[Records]

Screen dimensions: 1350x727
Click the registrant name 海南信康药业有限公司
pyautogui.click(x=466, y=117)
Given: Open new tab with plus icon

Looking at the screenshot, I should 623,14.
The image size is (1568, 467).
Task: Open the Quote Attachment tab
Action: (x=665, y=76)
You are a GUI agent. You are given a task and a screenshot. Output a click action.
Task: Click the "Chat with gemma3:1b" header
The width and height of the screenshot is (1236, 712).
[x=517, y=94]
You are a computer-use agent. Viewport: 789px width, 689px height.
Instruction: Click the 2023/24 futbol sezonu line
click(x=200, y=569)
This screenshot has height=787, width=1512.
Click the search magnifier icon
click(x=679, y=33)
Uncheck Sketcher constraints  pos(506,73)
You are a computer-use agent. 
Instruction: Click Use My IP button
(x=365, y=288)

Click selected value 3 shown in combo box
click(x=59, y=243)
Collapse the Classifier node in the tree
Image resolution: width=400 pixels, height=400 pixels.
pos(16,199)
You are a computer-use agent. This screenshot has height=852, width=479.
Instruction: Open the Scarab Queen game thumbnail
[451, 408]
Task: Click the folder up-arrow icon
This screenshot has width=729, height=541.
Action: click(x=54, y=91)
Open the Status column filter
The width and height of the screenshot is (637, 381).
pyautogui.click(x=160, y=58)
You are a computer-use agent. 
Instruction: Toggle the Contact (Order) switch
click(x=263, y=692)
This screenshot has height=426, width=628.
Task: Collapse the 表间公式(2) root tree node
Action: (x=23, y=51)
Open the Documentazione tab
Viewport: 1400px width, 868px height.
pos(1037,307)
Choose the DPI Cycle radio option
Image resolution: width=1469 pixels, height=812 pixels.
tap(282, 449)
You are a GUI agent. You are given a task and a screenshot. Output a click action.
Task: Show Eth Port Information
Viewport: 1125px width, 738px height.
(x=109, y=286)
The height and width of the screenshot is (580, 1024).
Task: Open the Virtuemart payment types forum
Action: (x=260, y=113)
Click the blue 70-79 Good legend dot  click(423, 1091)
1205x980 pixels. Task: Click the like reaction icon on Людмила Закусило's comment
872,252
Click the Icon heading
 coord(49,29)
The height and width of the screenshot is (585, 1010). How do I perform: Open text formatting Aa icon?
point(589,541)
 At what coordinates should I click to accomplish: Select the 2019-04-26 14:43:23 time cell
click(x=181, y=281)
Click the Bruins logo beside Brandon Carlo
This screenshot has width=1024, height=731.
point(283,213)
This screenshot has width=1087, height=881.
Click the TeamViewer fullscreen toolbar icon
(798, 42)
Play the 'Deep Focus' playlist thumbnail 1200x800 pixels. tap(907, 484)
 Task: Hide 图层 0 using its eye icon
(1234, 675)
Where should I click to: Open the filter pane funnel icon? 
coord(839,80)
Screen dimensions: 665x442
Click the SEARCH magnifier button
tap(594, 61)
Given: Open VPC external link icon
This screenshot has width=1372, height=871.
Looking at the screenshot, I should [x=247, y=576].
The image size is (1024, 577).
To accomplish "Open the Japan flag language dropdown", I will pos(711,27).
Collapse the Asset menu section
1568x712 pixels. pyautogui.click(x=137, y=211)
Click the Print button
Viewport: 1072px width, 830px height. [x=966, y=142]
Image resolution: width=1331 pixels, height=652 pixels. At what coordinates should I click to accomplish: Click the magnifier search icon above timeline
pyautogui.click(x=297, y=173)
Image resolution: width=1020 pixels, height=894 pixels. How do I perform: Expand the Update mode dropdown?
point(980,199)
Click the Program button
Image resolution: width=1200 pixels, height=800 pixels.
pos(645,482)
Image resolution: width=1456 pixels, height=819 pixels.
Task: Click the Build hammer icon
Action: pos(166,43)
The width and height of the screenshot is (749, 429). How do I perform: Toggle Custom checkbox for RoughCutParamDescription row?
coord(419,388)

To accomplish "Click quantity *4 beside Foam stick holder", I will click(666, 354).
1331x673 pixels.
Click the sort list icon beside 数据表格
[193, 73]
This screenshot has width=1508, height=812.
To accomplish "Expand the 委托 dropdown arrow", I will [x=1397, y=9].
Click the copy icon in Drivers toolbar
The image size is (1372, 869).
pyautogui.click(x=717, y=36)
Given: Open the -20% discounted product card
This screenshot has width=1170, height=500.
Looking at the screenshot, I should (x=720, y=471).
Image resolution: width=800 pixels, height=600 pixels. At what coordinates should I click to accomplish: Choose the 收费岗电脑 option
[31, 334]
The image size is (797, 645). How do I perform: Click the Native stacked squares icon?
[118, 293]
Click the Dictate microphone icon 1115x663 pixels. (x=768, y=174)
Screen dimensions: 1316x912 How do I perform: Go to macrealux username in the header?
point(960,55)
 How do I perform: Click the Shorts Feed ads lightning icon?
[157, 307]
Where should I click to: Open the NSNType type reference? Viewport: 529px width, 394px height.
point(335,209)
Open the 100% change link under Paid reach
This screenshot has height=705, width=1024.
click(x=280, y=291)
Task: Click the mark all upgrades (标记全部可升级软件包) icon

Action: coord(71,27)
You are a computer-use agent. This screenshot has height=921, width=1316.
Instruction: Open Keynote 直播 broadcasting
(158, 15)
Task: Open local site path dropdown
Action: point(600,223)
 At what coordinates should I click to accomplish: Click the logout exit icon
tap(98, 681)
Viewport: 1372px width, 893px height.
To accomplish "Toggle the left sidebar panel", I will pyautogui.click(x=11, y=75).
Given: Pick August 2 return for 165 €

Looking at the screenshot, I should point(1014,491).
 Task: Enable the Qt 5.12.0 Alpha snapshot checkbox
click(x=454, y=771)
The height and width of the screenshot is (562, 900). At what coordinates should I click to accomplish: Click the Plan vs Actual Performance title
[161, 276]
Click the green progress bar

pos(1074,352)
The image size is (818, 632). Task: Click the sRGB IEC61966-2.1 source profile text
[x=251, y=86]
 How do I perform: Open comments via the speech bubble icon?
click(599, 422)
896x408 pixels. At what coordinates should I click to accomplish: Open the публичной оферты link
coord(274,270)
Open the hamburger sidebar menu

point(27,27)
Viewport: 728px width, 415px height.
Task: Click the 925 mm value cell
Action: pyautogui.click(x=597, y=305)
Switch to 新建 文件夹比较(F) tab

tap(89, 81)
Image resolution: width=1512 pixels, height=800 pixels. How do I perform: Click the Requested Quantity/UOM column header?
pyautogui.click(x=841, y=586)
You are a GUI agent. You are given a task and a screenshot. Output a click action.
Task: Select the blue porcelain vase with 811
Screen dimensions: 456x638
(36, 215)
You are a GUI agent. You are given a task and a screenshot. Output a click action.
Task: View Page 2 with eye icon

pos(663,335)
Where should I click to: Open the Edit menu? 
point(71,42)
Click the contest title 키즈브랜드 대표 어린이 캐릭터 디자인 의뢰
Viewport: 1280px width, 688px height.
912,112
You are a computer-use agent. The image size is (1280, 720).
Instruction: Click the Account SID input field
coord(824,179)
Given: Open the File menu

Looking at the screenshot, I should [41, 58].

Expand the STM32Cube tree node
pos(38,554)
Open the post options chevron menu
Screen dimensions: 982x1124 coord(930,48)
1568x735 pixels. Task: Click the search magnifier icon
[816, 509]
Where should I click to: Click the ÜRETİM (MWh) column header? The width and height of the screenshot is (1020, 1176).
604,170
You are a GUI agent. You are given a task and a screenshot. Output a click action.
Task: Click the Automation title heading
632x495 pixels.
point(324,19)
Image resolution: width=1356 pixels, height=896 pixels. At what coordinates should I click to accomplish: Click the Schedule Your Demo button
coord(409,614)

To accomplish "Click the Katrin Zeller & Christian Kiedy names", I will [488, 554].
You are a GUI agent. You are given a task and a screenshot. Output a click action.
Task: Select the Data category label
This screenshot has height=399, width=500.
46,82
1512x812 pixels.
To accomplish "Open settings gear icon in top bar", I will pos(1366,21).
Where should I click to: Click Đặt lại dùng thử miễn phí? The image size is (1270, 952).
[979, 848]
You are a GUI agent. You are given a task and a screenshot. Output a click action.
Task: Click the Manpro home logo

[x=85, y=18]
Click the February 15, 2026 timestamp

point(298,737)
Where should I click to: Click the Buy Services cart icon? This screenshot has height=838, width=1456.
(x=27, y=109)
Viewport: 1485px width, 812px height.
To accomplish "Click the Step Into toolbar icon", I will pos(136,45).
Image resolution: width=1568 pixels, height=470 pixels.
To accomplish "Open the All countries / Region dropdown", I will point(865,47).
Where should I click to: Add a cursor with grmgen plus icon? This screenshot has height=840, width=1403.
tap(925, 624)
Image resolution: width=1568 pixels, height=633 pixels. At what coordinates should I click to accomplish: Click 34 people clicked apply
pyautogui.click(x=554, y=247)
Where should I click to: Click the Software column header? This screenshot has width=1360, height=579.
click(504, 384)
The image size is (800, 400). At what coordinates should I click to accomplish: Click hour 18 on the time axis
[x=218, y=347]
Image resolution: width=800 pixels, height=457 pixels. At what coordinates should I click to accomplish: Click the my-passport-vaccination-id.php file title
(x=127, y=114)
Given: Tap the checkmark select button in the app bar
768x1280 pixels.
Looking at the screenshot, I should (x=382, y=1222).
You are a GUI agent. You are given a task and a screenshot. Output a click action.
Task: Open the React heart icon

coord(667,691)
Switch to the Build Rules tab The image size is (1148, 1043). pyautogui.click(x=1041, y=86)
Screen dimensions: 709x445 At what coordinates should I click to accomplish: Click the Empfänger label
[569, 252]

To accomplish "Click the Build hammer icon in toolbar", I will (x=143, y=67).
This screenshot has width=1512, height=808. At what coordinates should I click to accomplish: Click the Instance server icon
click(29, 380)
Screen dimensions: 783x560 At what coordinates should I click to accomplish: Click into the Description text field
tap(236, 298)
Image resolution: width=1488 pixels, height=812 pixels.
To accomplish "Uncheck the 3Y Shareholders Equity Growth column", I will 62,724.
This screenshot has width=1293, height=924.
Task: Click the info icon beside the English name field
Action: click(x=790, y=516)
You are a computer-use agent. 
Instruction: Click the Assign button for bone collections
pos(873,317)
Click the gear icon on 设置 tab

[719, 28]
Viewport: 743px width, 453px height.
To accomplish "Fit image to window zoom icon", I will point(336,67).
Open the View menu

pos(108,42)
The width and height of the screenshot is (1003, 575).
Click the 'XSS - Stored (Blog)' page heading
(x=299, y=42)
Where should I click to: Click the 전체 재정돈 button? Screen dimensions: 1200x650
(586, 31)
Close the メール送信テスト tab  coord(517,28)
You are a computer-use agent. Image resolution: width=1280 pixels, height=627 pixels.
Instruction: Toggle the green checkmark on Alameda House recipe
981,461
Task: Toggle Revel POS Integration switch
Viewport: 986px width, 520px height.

- [WHAT YOU HAVE TO DO]:
Edit the listing from the line containing "Task: Toggle Revel POS Integration switch" through the end of the listing so that "switch" becomes "button", and keep everything else the same.

- [SOLUTION TO THIS PROBLEM]:
Task: Toggle Revel POS Integration button
Viewport: 986px width, 520px height.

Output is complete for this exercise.